Move down to the 5,700 yard tees, however, and the course becomes a pushover, with three par-4s under 300 yards and none longer than 395. From the 7,004 yard tips, obviously it’s more fearsome.

The best stretch on the golf course is 9-14. The ninth features a creek that bisects the fairway diagonally, forcing the player to play short to the left side or carry the stream on the right side. The back-to-back-par fives at ten and eleven ascend, then descend the highest point on the property. 11 is particularly strategic with its S-shaped fairway swerving around bunkers.

12 is one of those uber-short par-4s we described earlier. At a paltry 313 yards, (273 from the resort tees), you’ll have a short iron or wedge to the green, and even a drive sliced into the 11th fairway doesn’t get punished. It’s a breather after the back-to-back par-5s at 10 and 11 and the stern test of the ninth. But at 13 and 14, it’s back to serious strategic golf. 13 is one of the few holes that plays uphill – a diagonal fairway presents itself off the tee, then an approach to a green perched precariously on a narrow hilltop. 14 is a lovely Reverse Redan, with the fairway and green sloping away from the player and sharply to the right.

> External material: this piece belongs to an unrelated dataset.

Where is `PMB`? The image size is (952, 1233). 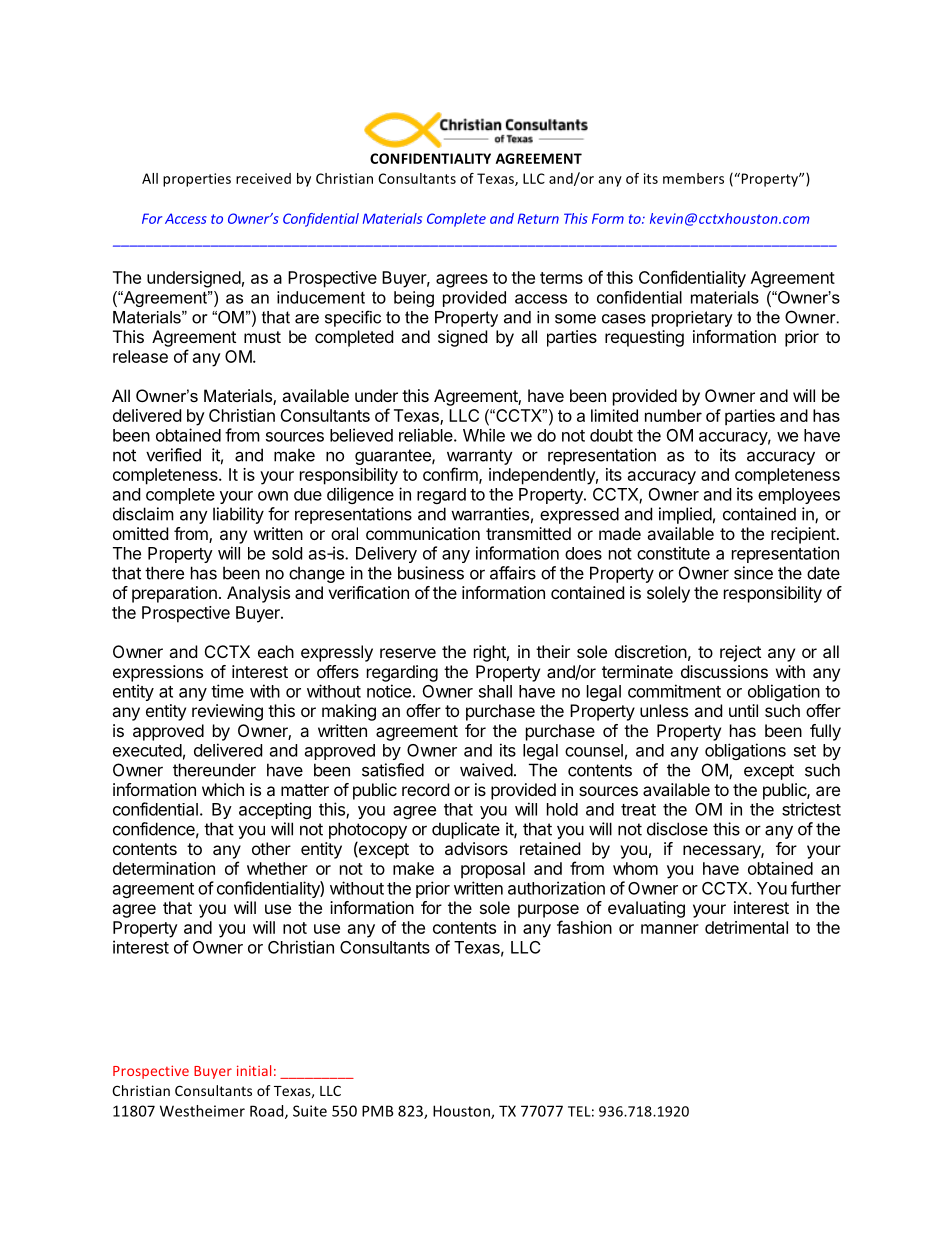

The highlight of the front nine is the par-3 fifth, which turns the golfer directly into the shadow of the hotel, so close that you might catch a glimpse of the ghost of Princess Caroline Stuckney watching you through the windows of room 314.

By the way, just to debunk a myth – NO, Stanley Kubrick’s film adaptation of Stephen King’s The Shining was NOT filmed at the Omni, and the resemblance between the Omni and the Overlook Hotel in the movie is remote at best when you bother to notice that the Omni is pearl white and the Overlook (the Timberline Lodge in Mt. Hood, Oregon for those of you scoring at home), is slate grey. (It doesn’t help when locals spread that myth knowing full well that it’s not true.)

The hotel is haunted, however, by the ghost of Princess Caroline Stuckney. (Not to be confused with Princess Caroline of Monaco, the daughter of Grace Kelly.) When resort founder Joseph Stuckney died, Caroline married Prince Lucinge of France. Upon the Prince’s death, she returned to live in room 314 of the Omni. Often, her ghost is seen brushing her hair on the end of the bed in that room or looking out its balcony window at the golfers playing below. Guests staying in her room may even catch a hint of her perfume, or find the bathtub filling itself on its own. Ghost Hunters did.

In short, she may be the scariest thing about the golf course. Warm and welcoming fairways with bunkers featuring mild faces and open routes to most greens make for an enjoyable, low impact round, a nice breather for a Ross course. The par-5s are all majestic showstoppers, especially when you stand on the sixth tee box and see mighty Mount Washington wreathed in cloud in the distance behind the green, and the fairway peppered randomly with bunkers.

The out-and-back routing, featuring just three par-5s and three par-3s, never feels boring or monotonous as the course builds to a crescendo as the round progresses.

Just an idea, but please lose the candy stripe posts in the middle of the fairway. I hit two of them off the tee in the first seven holes, and the ricochet off that hunk of plastic rocketed the ball backwards one time and sideways the other. (So that old excuse of “No one actually hits them” won’t fly…) Even resort players don’t need an arrow and a honking sign that says “GREEN THAT-A-WAY” in the middle of those beautiful, old school fairways. What would Ross say?

While in high season on weekends, greens fees can be as high as $130, in shoulder season the rates drop dramatically, as low as $42 during the week, a solid bargain for what you get. The course bears more than a passing resemblance to the Links Course at Lake Placid Golf Resort, another course of Golden Age vintage in the shadow of one of America’s greatest ski resorts: 1980 Olympics venue Whiteface Mountain.

There is also a short 9-hole course designed by Alex Findlay (of Moraine Country Club fame) built in 1895 and restored by Geoffrey Cornish and Brian Silva in 1989.